[AOS19-P12] OGCMと粒子追跡法を用いた137E測線に到達する水塊における中規模渦に捕捉された輸送の影響の評価
★招待講演
キーワード:中規模渦、水塊、粒子追跡法
水塊形成および輸送に関して中規模渦が大きな役割を示していることは知られている。近年では、中規模渦に捕捉されて輸送される水塊の見積もりがなされており(例えばZhang et al 2014)、平均流に匹敵する量が運ばれているという試算もある。ただし、これらは衛星観測と理想的な渦の鉛直構造を仮定した見積もりであり、直接的な見積もりではない。この研究では、中規模渦を解像できる海洋大循環モデル(OGCM)と粒子追跡法の組み合わせにより、どの水塊に属する粒子がどのような形態で輸送されるかを定量的に診断することを試みる。ここでは137Eの子午面に到達する水塊についての中規模渦の役割について着目する。137E側線は気象庁により50年以上にもわたり維持された測線であり、また渦活動の重要性も指摘されているからである。具体的には137E 度の子午面断面に一グリッドあたり49個で合計約100万個の粒子を1993年から2017年まで毎年8月13日に撒き、解像度1/10のOGCMの日平均の計算結果をオフラインで用いた粒子追跡法により、混合層に達するまで逆追跡をおこなった。137E測線に達する粒子の軌道から、中規模渦に捕捉されて移動している水塊(渦捕捉)と、それ以外(渦非捕捉)に分類した。水塊の判別は混合層に達したときの温度、PV, 場所等で判定した。渦捕捉はOkubo-Weiss parameter を用いて判定した。Tropical Water (TW) 、Subtropical Mode Water( STMW), Eastern Subtropical Mode Water (ESTMW), Lower Central Mode Water (L-CMW) など代表的な水塊の分布は十数年変動も含めてほぼ現実的に再現されていた。TW は形成時には2割が中規模渦中に存在し、さらにそのうち6割が高気圧性渦であった。TWでは形成域から137Eに達したもののうち、約一割) が渦捕捉の状態で運ばれてきた。
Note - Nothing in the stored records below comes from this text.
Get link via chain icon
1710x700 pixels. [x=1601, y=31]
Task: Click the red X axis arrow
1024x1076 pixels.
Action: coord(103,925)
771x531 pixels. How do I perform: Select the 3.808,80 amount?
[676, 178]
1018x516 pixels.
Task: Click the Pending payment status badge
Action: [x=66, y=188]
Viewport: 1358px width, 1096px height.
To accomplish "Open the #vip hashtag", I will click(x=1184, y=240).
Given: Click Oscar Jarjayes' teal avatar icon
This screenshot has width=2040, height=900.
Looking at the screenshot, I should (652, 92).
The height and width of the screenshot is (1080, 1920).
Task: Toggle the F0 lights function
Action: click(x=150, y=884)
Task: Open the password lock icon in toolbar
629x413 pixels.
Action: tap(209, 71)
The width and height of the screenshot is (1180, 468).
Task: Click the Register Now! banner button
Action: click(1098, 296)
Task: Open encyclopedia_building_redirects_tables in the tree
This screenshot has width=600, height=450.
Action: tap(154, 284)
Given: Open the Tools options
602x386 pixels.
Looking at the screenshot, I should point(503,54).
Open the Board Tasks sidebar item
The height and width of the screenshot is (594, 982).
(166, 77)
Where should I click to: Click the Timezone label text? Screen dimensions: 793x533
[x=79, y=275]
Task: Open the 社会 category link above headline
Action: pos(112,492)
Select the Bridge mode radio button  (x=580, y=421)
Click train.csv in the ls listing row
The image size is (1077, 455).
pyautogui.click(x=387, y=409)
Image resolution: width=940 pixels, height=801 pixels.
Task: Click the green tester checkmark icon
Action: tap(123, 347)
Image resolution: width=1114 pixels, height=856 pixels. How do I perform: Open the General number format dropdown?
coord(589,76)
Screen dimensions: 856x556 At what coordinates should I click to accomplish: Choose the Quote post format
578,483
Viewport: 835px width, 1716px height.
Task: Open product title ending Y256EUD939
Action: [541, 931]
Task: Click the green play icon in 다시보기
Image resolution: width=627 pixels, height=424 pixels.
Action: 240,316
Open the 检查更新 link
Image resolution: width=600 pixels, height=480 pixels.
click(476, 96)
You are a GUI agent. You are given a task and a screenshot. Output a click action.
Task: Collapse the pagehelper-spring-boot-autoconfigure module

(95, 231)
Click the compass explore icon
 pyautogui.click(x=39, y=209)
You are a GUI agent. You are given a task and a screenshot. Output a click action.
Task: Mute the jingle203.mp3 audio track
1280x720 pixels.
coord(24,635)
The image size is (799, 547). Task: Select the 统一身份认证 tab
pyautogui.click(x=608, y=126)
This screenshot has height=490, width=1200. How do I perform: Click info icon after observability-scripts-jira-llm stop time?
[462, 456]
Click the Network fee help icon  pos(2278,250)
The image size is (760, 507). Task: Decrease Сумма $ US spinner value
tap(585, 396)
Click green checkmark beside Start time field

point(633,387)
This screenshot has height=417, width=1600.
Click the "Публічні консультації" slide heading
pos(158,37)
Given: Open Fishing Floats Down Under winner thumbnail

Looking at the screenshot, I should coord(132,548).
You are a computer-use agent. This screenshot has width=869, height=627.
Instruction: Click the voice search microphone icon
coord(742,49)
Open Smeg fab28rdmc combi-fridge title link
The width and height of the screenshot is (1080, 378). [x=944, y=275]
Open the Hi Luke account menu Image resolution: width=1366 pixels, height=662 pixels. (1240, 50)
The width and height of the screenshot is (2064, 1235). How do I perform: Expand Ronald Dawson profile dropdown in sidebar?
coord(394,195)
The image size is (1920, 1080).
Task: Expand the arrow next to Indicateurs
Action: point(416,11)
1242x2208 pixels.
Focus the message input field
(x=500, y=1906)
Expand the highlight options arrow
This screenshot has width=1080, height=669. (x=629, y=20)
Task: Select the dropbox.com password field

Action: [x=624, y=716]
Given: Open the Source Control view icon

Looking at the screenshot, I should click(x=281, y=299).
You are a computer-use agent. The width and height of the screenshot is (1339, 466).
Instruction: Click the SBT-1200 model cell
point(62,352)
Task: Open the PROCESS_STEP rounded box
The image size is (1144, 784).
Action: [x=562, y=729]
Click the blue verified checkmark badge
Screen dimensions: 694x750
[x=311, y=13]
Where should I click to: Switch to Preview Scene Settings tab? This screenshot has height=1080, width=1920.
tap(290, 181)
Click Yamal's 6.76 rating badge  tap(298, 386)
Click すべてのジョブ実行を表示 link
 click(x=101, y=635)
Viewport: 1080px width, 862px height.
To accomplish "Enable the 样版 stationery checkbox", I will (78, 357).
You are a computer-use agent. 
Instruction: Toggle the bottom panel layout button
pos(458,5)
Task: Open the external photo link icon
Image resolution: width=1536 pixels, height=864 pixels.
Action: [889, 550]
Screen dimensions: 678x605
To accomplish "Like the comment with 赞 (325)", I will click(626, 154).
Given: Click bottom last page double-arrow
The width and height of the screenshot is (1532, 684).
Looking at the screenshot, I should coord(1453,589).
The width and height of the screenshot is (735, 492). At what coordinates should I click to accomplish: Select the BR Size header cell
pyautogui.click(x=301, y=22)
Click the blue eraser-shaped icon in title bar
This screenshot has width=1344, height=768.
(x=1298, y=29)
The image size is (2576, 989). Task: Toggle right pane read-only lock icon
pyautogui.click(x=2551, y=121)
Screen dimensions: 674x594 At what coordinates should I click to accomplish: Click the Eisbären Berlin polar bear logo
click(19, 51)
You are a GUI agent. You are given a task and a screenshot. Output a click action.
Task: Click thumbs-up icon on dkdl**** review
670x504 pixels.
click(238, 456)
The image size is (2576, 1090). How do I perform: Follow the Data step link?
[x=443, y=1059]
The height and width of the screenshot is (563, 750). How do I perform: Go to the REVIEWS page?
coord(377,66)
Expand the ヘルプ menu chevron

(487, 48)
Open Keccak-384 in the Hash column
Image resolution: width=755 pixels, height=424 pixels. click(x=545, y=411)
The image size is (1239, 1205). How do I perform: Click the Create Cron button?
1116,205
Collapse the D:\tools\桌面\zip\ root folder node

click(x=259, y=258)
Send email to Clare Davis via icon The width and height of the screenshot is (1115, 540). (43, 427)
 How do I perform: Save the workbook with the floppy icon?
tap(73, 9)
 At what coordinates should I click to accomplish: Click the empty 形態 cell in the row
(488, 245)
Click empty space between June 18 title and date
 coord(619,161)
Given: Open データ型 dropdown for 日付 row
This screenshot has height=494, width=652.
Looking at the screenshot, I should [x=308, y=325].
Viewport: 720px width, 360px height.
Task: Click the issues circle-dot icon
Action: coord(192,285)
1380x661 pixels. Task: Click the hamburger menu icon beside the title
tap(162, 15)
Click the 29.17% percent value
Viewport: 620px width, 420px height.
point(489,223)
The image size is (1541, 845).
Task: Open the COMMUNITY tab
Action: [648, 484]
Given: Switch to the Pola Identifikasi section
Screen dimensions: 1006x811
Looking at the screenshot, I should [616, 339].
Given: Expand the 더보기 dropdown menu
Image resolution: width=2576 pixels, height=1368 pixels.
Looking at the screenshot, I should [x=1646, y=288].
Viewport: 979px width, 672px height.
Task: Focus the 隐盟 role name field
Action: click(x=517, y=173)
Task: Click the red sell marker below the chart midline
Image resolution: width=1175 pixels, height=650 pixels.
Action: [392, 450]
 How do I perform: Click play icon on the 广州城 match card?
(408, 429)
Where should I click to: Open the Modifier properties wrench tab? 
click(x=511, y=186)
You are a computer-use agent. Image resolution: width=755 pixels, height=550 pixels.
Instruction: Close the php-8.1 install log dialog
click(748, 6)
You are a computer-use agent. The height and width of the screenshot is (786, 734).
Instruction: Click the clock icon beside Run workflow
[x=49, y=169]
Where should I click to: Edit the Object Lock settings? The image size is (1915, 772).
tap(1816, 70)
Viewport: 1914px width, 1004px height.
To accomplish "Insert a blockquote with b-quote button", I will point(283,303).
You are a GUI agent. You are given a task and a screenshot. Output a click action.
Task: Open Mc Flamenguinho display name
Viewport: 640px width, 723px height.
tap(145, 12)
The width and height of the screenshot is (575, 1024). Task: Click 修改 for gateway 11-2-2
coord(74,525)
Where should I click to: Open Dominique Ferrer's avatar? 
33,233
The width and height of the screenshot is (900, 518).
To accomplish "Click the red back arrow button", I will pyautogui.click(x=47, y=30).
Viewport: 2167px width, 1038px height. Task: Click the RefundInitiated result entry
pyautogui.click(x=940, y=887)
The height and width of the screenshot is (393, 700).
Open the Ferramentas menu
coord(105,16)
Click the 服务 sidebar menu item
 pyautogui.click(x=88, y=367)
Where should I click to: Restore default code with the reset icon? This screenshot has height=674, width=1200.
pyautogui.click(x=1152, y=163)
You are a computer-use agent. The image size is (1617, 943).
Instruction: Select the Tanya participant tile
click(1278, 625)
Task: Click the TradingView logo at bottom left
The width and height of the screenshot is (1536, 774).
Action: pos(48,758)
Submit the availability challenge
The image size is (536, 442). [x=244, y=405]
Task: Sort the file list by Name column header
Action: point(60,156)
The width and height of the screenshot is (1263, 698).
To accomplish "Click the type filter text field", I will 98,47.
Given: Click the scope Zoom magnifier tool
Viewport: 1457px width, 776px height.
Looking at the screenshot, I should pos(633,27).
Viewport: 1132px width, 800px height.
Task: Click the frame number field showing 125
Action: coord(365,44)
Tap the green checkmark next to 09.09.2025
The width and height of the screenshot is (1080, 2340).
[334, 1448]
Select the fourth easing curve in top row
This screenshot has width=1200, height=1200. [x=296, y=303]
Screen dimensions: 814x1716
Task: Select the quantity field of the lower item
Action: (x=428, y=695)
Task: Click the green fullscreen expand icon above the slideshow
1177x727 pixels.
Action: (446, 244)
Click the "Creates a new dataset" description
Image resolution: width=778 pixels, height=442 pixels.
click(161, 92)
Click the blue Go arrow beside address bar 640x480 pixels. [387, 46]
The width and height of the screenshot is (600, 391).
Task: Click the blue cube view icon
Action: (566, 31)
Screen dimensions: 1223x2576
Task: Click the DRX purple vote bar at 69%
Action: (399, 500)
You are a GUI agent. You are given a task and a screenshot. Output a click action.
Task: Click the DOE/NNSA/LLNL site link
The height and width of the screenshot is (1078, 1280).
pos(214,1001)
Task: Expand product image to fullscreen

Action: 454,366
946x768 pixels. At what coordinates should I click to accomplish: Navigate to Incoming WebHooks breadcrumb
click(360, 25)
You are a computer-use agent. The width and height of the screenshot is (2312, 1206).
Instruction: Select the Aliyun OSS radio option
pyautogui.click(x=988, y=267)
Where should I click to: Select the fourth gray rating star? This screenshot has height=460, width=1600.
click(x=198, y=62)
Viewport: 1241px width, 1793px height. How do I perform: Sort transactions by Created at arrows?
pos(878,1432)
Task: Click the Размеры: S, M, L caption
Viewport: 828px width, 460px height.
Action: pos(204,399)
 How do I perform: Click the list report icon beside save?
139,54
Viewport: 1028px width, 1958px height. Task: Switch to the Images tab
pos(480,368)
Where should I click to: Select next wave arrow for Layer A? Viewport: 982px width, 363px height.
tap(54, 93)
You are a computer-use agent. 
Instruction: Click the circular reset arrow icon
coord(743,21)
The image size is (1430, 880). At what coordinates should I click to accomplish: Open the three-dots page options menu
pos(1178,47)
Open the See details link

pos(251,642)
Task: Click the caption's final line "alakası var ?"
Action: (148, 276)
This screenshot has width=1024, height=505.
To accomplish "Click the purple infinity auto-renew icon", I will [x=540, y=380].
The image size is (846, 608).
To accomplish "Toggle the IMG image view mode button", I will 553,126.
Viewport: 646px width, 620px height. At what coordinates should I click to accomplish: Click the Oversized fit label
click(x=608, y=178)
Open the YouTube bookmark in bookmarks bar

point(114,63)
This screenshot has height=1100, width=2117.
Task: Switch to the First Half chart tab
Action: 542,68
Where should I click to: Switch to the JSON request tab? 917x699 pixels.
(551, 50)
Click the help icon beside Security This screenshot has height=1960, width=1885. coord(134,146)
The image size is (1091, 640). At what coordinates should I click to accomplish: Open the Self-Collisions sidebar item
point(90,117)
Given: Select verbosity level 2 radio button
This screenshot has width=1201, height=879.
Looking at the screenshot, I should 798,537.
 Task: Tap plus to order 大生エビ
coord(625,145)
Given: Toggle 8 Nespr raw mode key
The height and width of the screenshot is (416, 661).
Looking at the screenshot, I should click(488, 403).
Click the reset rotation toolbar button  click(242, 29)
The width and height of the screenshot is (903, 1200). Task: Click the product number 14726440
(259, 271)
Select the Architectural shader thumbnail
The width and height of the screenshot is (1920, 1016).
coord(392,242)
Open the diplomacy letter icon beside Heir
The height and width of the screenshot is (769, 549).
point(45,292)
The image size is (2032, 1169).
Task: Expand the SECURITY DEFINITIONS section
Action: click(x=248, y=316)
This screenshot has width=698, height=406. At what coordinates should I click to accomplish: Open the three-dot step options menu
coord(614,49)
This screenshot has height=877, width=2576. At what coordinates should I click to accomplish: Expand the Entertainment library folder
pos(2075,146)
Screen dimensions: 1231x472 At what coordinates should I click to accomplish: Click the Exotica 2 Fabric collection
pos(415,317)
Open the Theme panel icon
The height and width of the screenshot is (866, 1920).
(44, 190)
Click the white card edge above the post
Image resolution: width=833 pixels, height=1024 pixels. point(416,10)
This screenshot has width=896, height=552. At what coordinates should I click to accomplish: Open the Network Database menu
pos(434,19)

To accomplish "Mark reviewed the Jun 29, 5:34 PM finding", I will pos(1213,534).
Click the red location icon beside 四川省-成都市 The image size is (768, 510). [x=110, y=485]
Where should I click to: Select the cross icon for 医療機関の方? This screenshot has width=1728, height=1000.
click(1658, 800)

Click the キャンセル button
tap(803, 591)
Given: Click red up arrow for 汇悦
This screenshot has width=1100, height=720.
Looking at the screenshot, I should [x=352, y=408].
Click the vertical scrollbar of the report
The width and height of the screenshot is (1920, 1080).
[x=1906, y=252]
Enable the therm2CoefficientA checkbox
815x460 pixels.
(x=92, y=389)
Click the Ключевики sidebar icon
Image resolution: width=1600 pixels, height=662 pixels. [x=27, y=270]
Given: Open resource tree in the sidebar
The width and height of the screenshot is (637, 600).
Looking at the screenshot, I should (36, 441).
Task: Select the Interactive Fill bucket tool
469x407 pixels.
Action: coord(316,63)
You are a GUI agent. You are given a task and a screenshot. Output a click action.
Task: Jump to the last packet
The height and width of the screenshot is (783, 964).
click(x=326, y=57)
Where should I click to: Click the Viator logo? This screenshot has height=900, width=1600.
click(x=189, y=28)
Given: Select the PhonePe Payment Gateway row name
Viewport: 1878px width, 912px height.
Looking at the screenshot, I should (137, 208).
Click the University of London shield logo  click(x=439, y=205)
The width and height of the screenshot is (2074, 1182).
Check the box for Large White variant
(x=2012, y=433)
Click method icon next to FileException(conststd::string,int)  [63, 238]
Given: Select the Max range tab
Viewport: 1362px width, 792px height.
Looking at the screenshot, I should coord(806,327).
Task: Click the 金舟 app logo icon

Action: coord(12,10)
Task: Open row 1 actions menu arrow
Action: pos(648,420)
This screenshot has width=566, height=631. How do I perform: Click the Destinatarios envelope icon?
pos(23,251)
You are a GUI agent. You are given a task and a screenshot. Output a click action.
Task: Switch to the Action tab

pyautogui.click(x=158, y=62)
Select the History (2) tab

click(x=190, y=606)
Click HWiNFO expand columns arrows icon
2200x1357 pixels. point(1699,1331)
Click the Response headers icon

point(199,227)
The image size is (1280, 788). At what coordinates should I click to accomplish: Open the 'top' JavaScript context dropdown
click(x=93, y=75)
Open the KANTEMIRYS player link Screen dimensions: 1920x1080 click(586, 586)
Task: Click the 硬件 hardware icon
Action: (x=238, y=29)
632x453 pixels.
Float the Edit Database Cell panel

渦捕捉の軌跡は渦非捕捉のものが亜熱帯循環を反映した西南西方向であったのに対して、ほぼ真西方向であった。形成領域からの到達時間は両者でほぼ同程度であったが、平均流が東向きとなる亜熱帯反流の場所では渦捕捉の水塊の方が速く到達した。STMW では形成時に約3割が渦捕捉で、そのうち高気圧性の割合は8割程度であった。137Eに到達した水塊のうち渦捕捉の割合は約一割であった。STMW においては渦捕捉の方が到達に時間がかかるようになっており、その軌跡は単純な西方向ではなかった。ESTMW やL-CMW において形成時は2割弱が渦捕捉の形で存在し、高気圧性と低気圧性の割合はほぼ同じであった。渦捕捉の水塊の軌跡はTWと同じく、東西方向に卓越した構造を示したが、渦捕捉で到達した割合は5%以下であり、渦捕捉の方が137Eまでの到達に時間がかかった。これらの137Eに達する水塊のうち、5-10%が渦捕捉で到達するという見積もりは、過去の研究で時々主張される量よりも小さく思えるかもしれない。これらの差異についても議論する。